Paraprofessionals are critical support staff that must be adequately paid, trained, and professionally supported to ensure they remain in their positions and turnover is avoided. We provide flexibility on training to make sure districts have the resources to assist paraprofessionals in becoming highly qualified and pass the necessary assessments to remain in the profession.

Statewide Health Standards

A new requirement for the Minnesota Department of Education to undergo statewide comprehensive health standards development was passed this session with funding to support this work. Statewide health standards are long overdue and will ensure all Minnesota E12 students are receiving age-appropriate health instruction to learn about their own well-being and make informed and healthy decisions.

Statewide health standards will ensure all Minnesota students are learning about critical health- related and age-appropriate subjects, including cardiopulmonary resuscitation education, vaping awareness, cannabis and substance use education, and sexually transmitted infection education.

Prohibition on Book Bans

According to Governor Walz in his 2024 State of the State Address, there were more than 1,400 book challenges last school year alone. A provision included in the Education Policy omnibus bill this session prohibits public libraries from banning books.

The proposal will help school boards and other governing boards avoid long, drawn out debates over specific content in their libraries and shield librarians from undue criticism. The provision will require libraries to have library material policies and procedures to prevent arbitrary censorship.

We should trust our librarians, who are experts in their field and who are qualified to determine age-appropriate content for students and readers, while continuing to allow parents to restrict access to library materials for their students.

School Cell Phone Policies

The Education Policy omnibus bill included a new provision requiring school districts and charter schools to adopt a policy on students’ possession and use of cell phones in school by March 14, 2025. The MN Elementary School Principals Association and Association of Secondary School Principals must collaborate to make best practices available to schools in order to minimize the impact of cell phones on student behavior, mental health, and academic attainment.

Student Resource Officer (SRO) Clarification

The issue of SROs withdrawing from schools came to light in August of 2023 due to a letter from the MN Chiefs of Police Association to Governor Walz addressing recently passed education statutes prohibiting the use of prone restraints on students the association claimed would apply to SROs. Multiple law enforcement groups claimed the inconsistent use-of-force standards for SROs in education and public safety statutes created confusion, which led to numerous law enforcement agencies exiting their SRO contracts with school districts.

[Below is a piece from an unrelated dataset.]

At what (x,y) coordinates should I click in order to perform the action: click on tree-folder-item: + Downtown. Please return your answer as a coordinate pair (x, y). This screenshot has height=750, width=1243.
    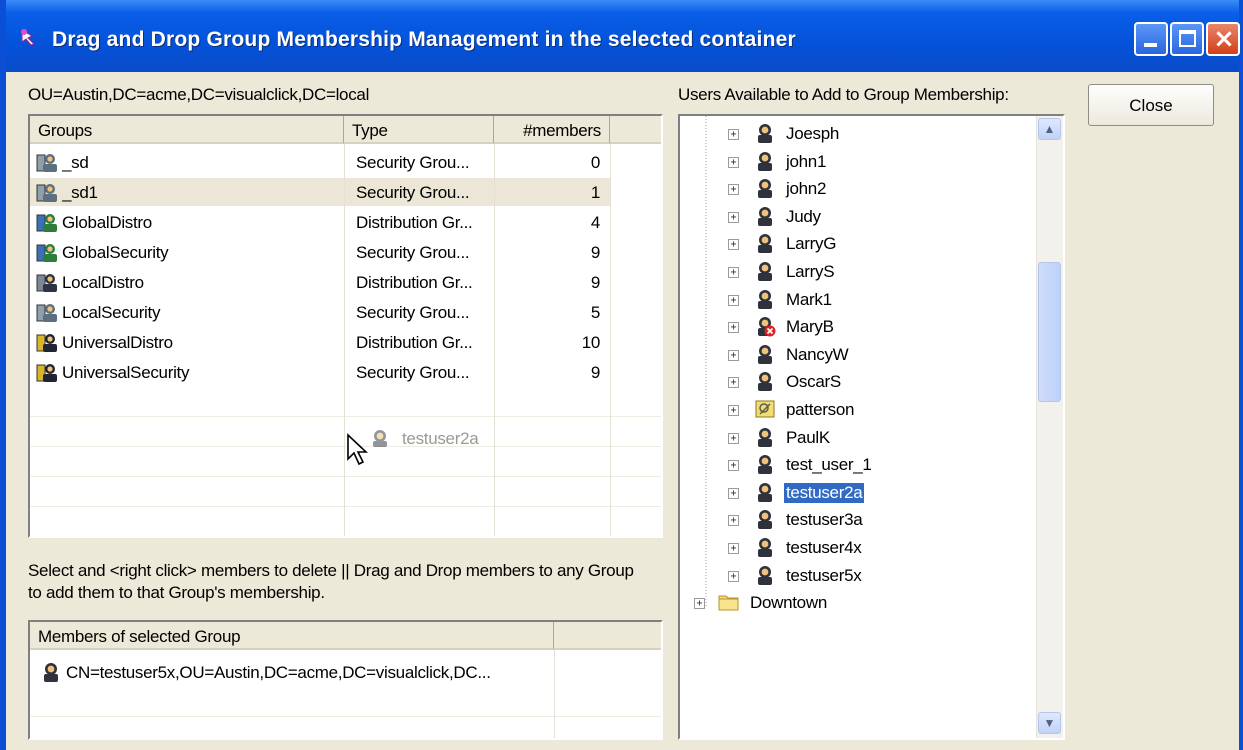
    Looking at the image, I should click on (855, 603).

In March 2024, SRO legislation was passed and signed into law to clearly define SRO duties and responsibilities, provide clarity around use of force standards in schools, retain the prohibition on chokeholds, create a POST Board model policy, and require SRO training.

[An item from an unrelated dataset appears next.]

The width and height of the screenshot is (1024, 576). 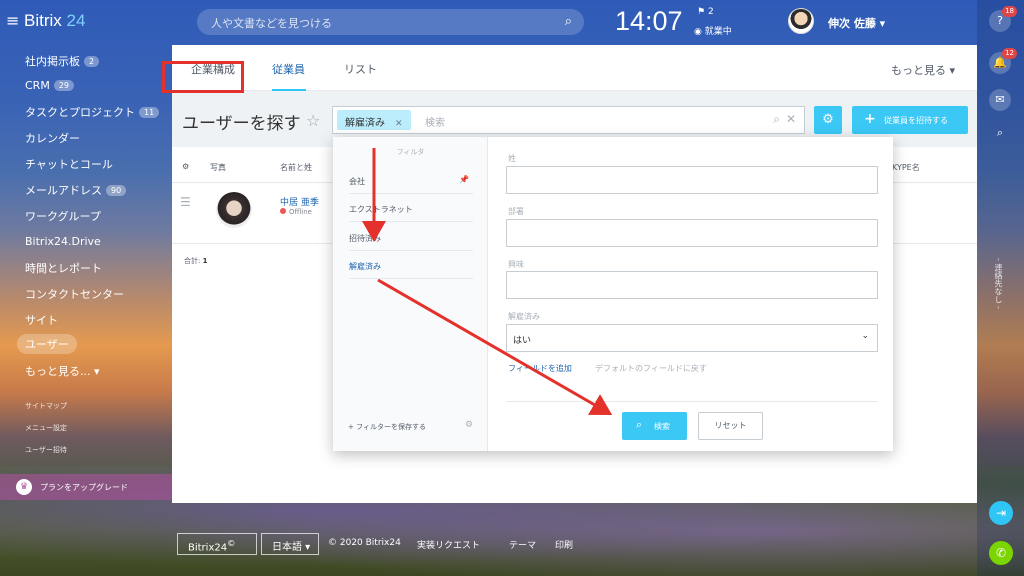 What do you see at coordinates (713, 30) in the screenshot?
I see `work-status: ◉ 就業中` at bounding box center [713, 30].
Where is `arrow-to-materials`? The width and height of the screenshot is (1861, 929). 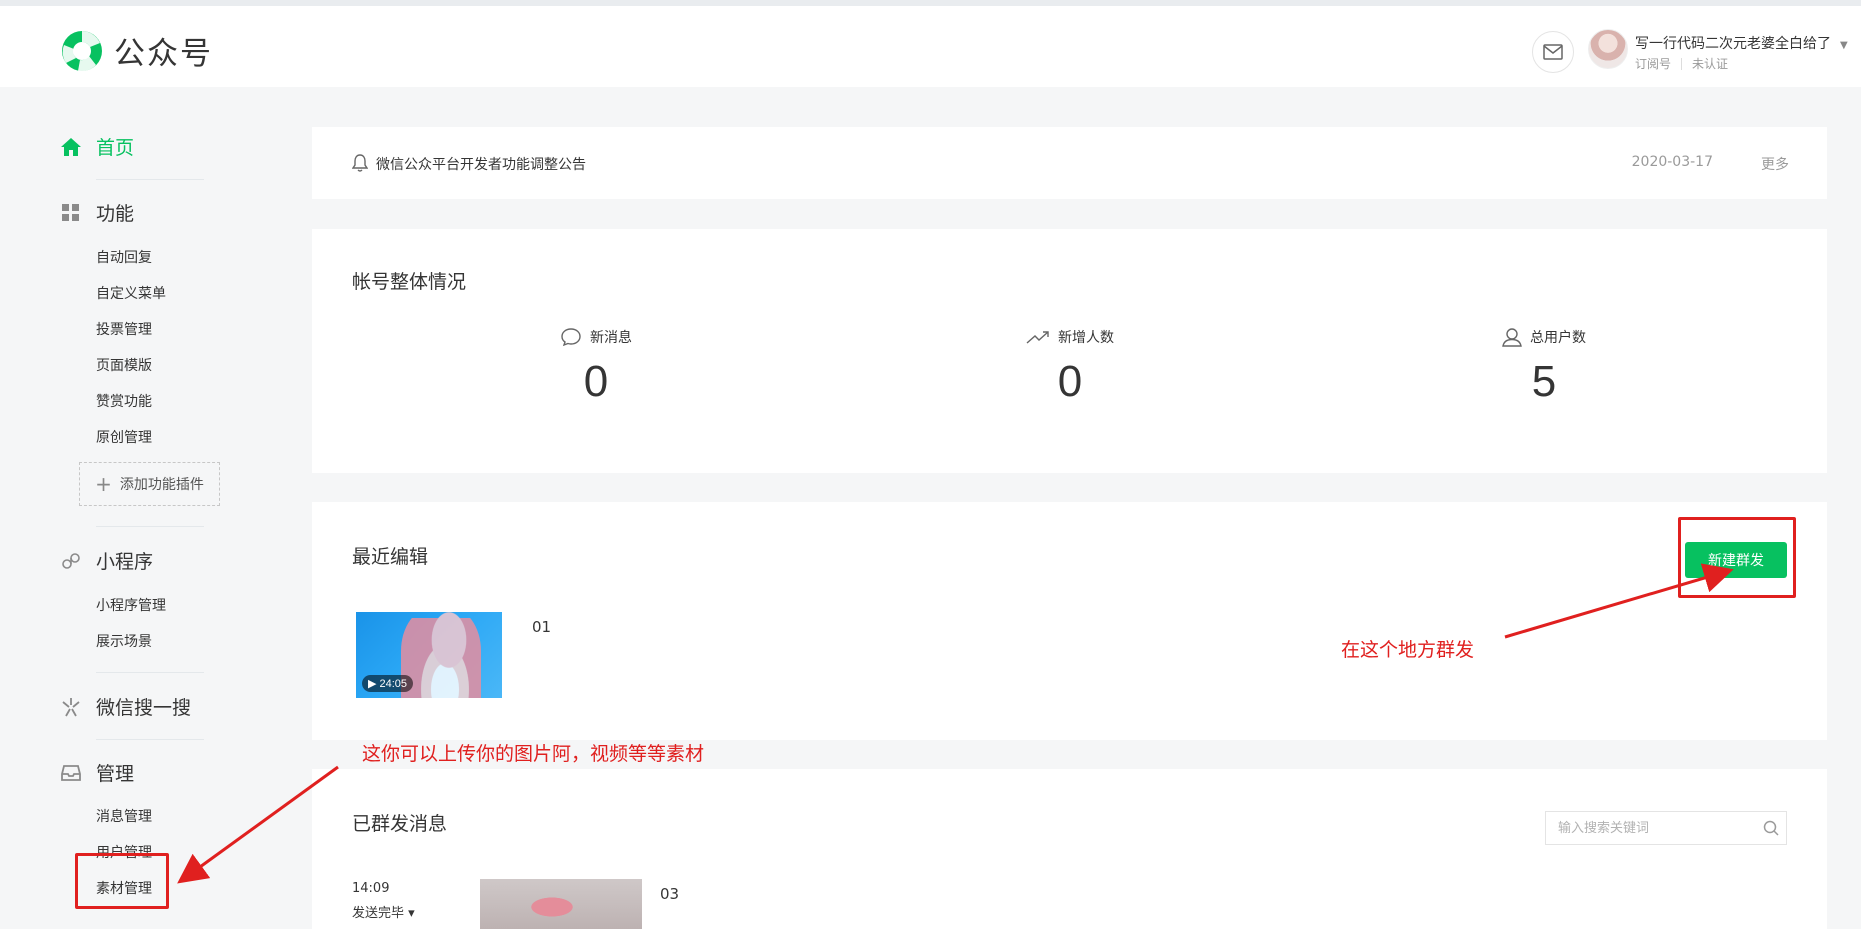 arrow-to-materials is located at coordinates (258, 824).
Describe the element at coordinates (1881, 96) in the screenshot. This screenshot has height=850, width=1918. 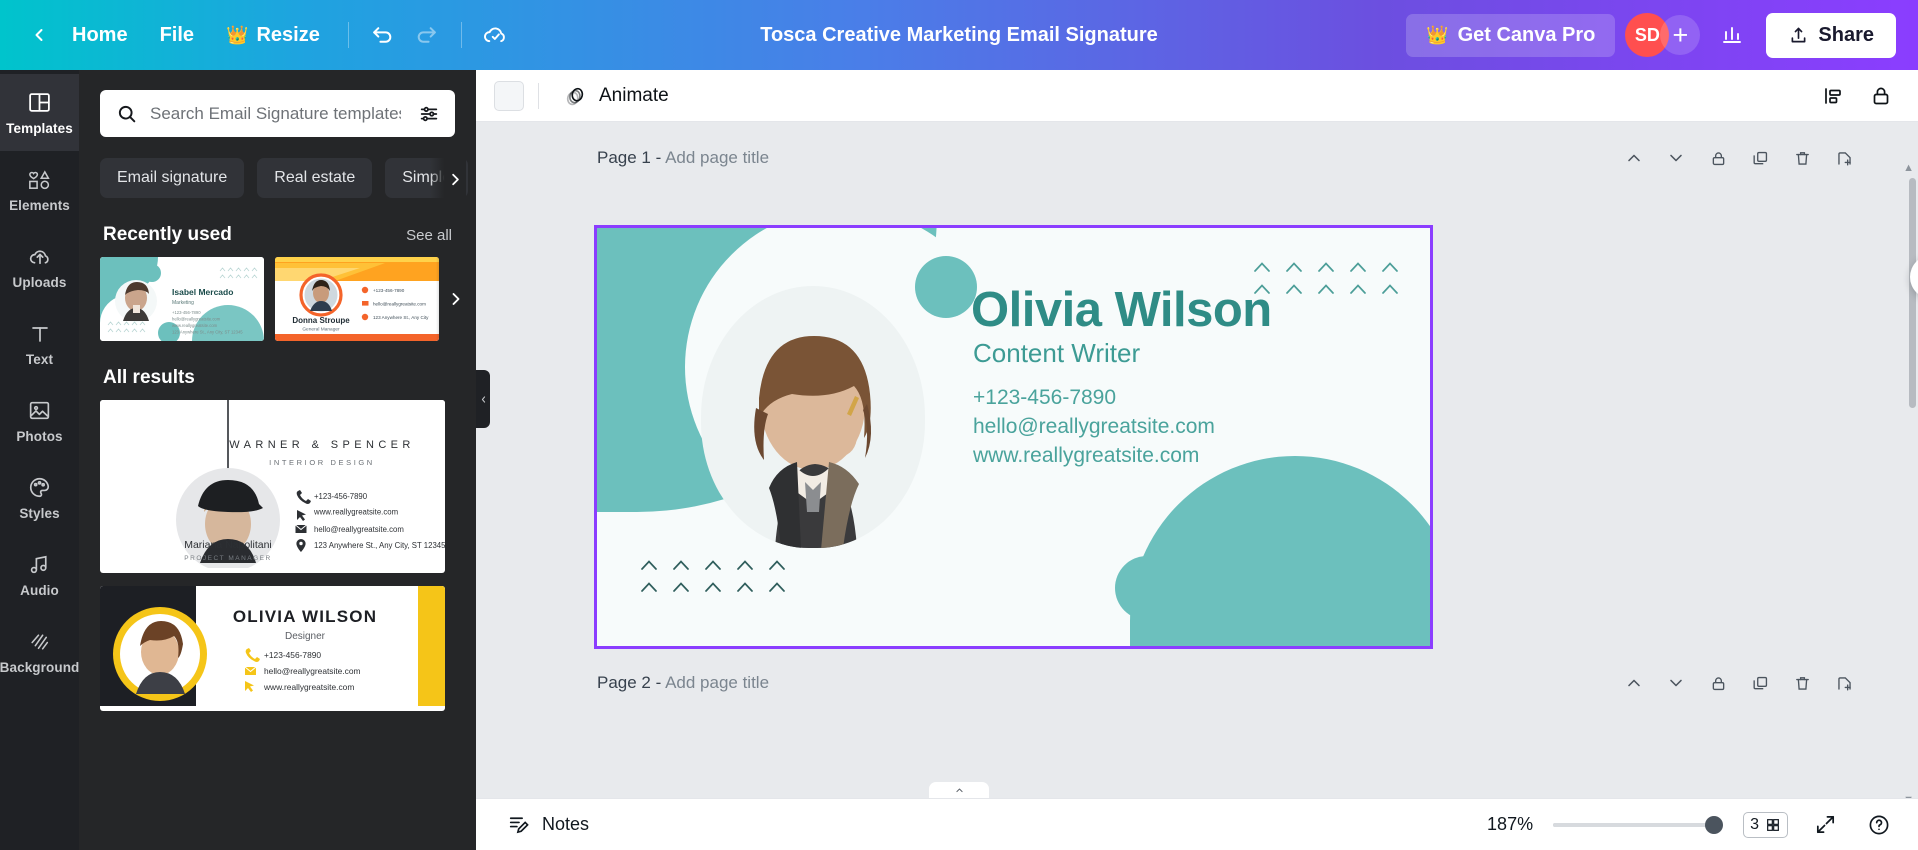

The Senate DFL’s utmost priority will always remain ensuring students can learn in a safe and supportive environment. This legislation builds on the important work we did in 2023 to codify the role that school resource officers play in supporting and protecting students.

The proposal establishes minimum training requirements in de-escalation techniques, responding to people experiencing mental health crises, understanding students with disabilities, and understanding the impact of child trauma, among many other critical topics to successfully operate in schools as an SRO. The establishment of a model policy for all school districts that choose to have an SRO will promote a positive school climate while keeping all students and school staff safe.